Karriere und Kopftuch sind kein Widerspruch
Mir ist klar, dass das Kopftuch-Thema in und von den Medien ausgeleiert ist; dass jeder eine eigene Meinung dazu hat; dass nicht alle damit leben. Es wäre schöner, wenn m i t uns, und nicht ü b e r uns geredet wird. Im Studium und Privatleben habe ich immer das Gefühl, für den Ruf einer Gruppe verantwortlich zu sein. Dass ich etwas mehr beweisen muss als andere, weil ich ja die bin, die daheim in den Augen anderer unterdrückt wird. Ich hab oft das Gefühl, dass ein Spotlight auf mich gerichtet ist und ich genauestens beobachtet werde. Ich stelle für die österreichische Gesellschaft etwas dar, und zwar die Frauen meiner Religion.
Durch BIBER bin ich meinem Traum näher
Mir war schon immer klar, dass ich schreiben möchte. Beobachten, Ideen kreieren, zu Papier bringen. Schon mit 13 schrieb ich mit der Hand meine erste Geschichte, die beachtliche 75 Seiten hatte. Mit dem Alter wurden meine Ideen und Interessen komplexer, keine einfachen Liebesgeschichten, sondern richtige Themen. Ich fing an, Fragen zu stellen. Ganz ungeniert. Als Akademikerin beim BIBER habe ich jetzt die Chance, mehr zu fragen, mehr zu schreiben, aber vor allem mehr zu lernen. Die Möglichkeit beim BIBER möchte ich eher so nutzen, dass ich meine persönlichen Gedanken mit intensiver Recherche und den Ratschlägen der Akademieleiter vereine. Ich will auf keinen Fall, dass die Themen, die ich bearbeite, hauptsächlich daraus bestehen, dass ich als Kopftuchträgerin über andere Kopftuchträgerinnen schreibe, die eine andere Kopftuchträgerin kennen, die ein Kopftuch trägt, und dass alle Kopftuchträgerinnen diskriminiert werden, weil sie ein Kopftuch tragen. So, und Schluss mit dem Blödsinn.

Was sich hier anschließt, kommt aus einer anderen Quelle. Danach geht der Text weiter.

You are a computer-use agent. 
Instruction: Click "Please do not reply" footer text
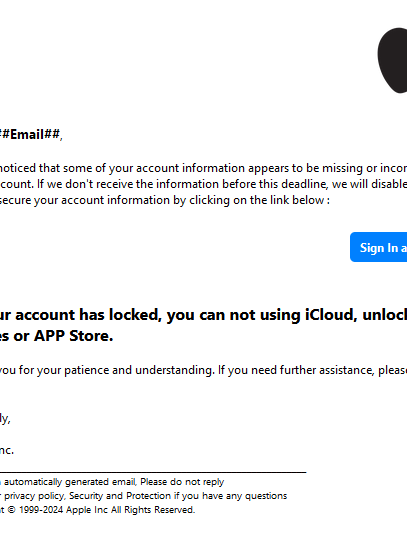[182, 482]
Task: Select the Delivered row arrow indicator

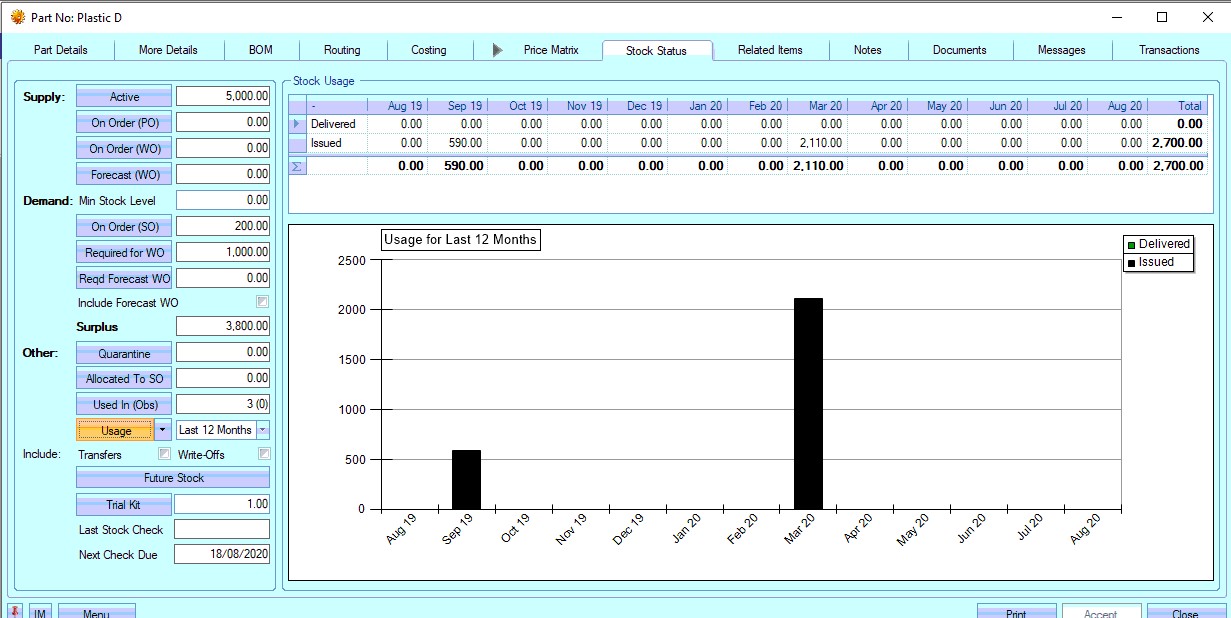Action: pyautogui.click(x=297, y=124)
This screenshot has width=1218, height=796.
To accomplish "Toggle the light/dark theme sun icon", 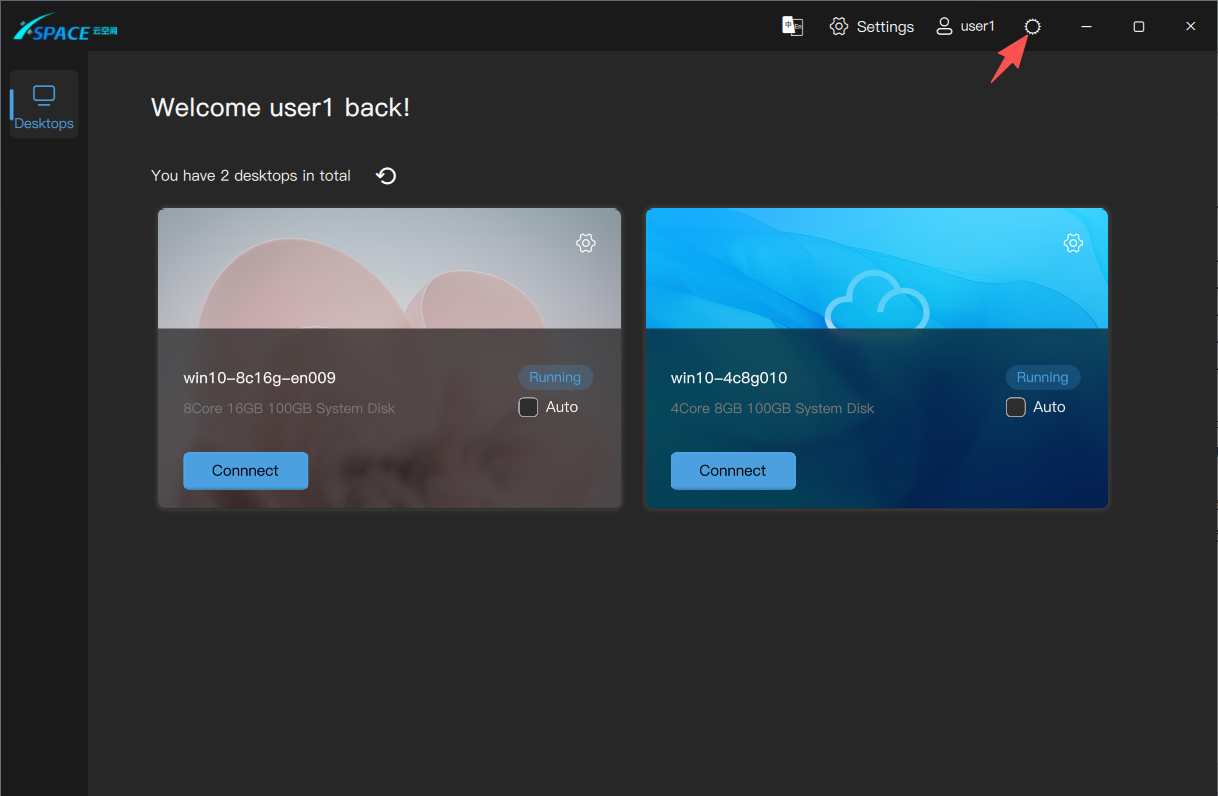I will pyautogui.click(x=1033, y=27).
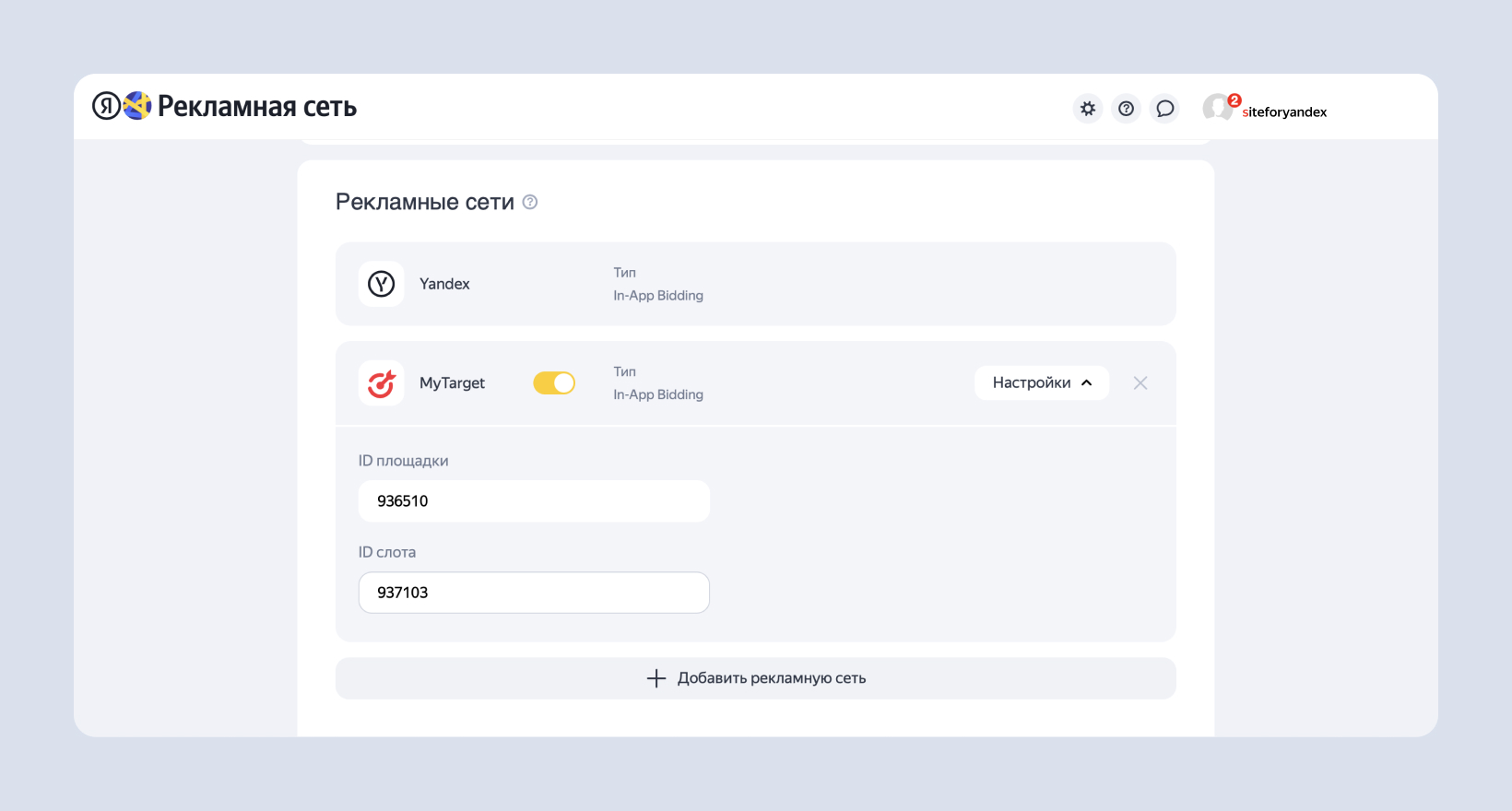Go to Рекламная сеть home title
Viewport: 1512px width, 811px height.
click(257, 107)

Wer ist denn nun das Mädl, das so frech aus dem Kopftuch über das Kopftuch spricht?
Vom Struwwelpeter zum Wiener Mädl
In Wien aufgewachsen, erlebte ich eine traumhafte Kindheit. Ich verbrachte sie nämlich im Prater. Mein Vater verkaufte Essiggurken und Wassermelonen, ich assistierte, reichte ihm immer das Wechselgeld. Er arbeitete auch im Kursalon, und somit war der Stadtpark großer Teil meiner Kindheit. Die Eltern beherrschten die deutsche Sprache fast gar nicht. Im Kindergarten dachte ich, Arabisch und Deutsch seien ein und dieselbe Sprache. Ich wusste nicht, dass Ägypten und Österreich zwei verschiedene Länder sind. Ich dachte einfach, dass Omas Haus so weit weg sei, dass man nur mit einem Flugzeug hinkommt. Dass ich „wo anders herkomme“ haben mir die Kinder im Kindergarten schnell klargemacht mit Aussagen wie „Deine Haut ist dunkel, weil du schmutzig bist “, oder „Deine Haare sehen aus wie die vom Struwwelpeter“. Es entstand ein Durcheinander in meinem Kopf. Ich konnte das, was geschah, nicht verstehen. Meine Eltern konnten es mir auch nicht erklären.
Weil meine Eltern wollten, dass ich nicht nur im Kindergarten, sondern auch zu Hause Deutsch spreche, brauchte ich Verbündete. Meine Mutter schickte mich immer mit ägyptischen Leckerbissen zu den Nachbarskindern, mit denen ich spielte und natürlich Deutsch sprach. Leiwand! Später in der Volksschule half mir die Mutter dieser beiden Kinder, Karo und Max, noch mehr mit der deutschen Sprache. Vor Ansagen und Schularbeiten lernten wir zu dritt. Sie machte uns immer Grießkoch mit Kakao. Ich werde diese Zeit niemals vergessen, denn diese Momente sind Grundbausteine meiner Persönlichkeit geworden.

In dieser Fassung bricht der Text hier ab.